-- DATASET RECORDS --

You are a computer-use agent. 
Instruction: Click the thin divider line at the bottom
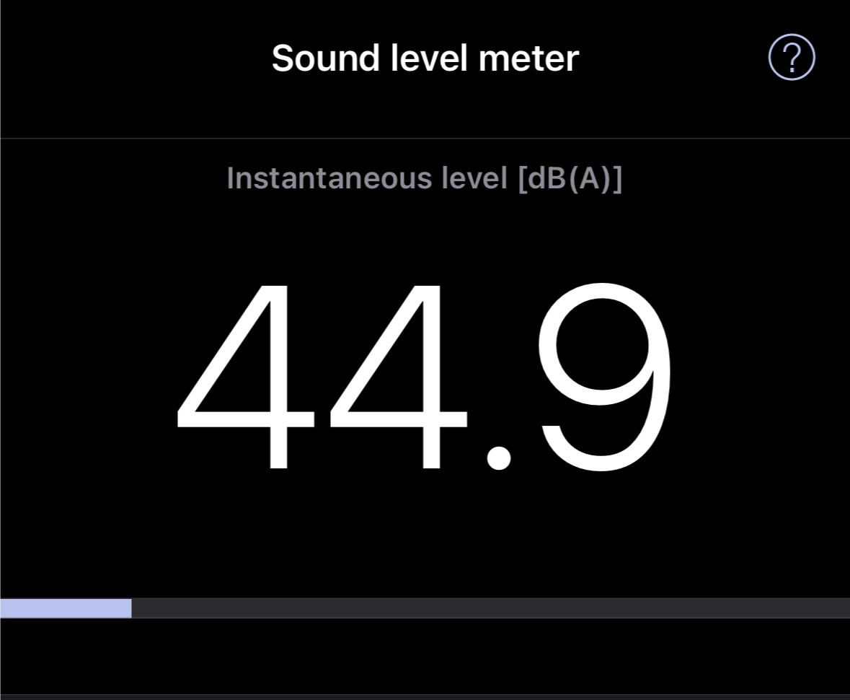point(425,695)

--

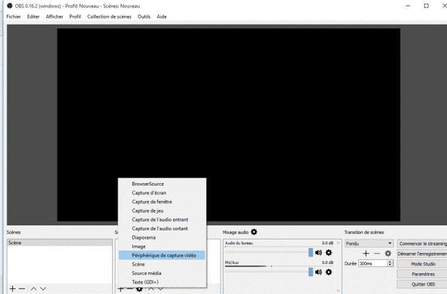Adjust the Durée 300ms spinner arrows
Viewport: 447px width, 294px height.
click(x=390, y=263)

* * *

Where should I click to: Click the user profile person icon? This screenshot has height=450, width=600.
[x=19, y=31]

-- WHAT YOU NEED TO DO --
Write out again the lines from the one containing "You are a computer-use agent." through the one containing "point(425,695)", requests included, shifting each coordinate in the answers by adding 50 to it. Give only those lines, and leave out the pictures.

-- SOLUTION FOR THIS EXERCISE --
You are a computer-use agent. 
Instruction: Click the thin divider line at the bottom
point(475,745)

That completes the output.